Sunday 23 July 2017

Impeached South Korean leader pulls out of questioning over corruption scandal

Park Geun-hye had agreed to be questioned over her alleged involvement in the corruption scandal that led to her impeachment
Park Geun-hye had agreed to be questioned over her alleged involvement in the corruption scandal that led to her impeachment

South Korea's impeached president has cancelled plans to undergo questioning in protest at leaks to the media about the investigation, according to p rosecutors.

Park Geun-hye had agreed to be questioned by prosecutors on Thursday over her alleged involvement in the corruption scandal that led to her impeachment.
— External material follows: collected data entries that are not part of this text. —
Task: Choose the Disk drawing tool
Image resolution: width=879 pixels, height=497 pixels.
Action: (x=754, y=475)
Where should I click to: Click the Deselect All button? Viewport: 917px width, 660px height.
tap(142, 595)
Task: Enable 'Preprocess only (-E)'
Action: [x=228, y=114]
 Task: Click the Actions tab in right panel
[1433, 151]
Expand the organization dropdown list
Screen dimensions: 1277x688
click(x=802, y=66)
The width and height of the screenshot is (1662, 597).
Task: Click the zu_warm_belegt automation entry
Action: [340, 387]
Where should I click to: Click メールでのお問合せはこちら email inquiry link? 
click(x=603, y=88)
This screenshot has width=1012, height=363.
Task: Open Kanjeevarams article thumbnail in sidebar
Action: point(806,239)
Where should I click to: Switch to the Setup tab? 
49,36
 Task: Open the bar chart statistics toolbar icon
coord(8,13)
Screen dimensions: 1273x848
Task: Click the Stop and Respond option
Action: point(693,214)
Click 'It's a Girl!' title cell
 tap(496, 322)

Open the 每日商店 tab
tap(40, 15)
Prosecutors said both sides had agreed not to disclose the time and place of the questioning until it was over.

Prosecution spokesman Lee Kyu-chul said Ms Park's lawyers told his team they were pulling out of the questioning after accusing prosecutors of leaking information about it.

The accusation came after SBS TV reported on Tuesday that Ms Park would be questioned on Thursday at the presidential Blue House.

Mr Lee said prosecutors did not leak the information.

The sudden rejection of what would have been the first prosecutorial questioning of a sitting president is the latest in a series of stand-offs between Ms Park and prosecutors digging into her alleged involvement in the biggest political scandal in South Korea in decades.

The scandal saw millions take to the streets in protest and led to Ms Park's impeachment in December.

The Constitutional Court is holding a trial to determine whether to formally end her rule or reinstate her presidential powers.

Mr Lee said prosecutors still want to question Ms Park but nothing has been determined about when it might happen.

Ms Park faces allegations that she let a long-time confidante, Choi Soon-sil, pull government stings from the shadows and extort an enormous amount money from companies in collaboration with presidential officials.

Choi and several of Ms Park's former presidential aides have already been investigated over the scandal.

By South Korean law, a president has immunity from prosecution while in office, except in cases of grave crimes such as treason.

Ms Park's officials have also blocked prosecutors from searching the Blue House.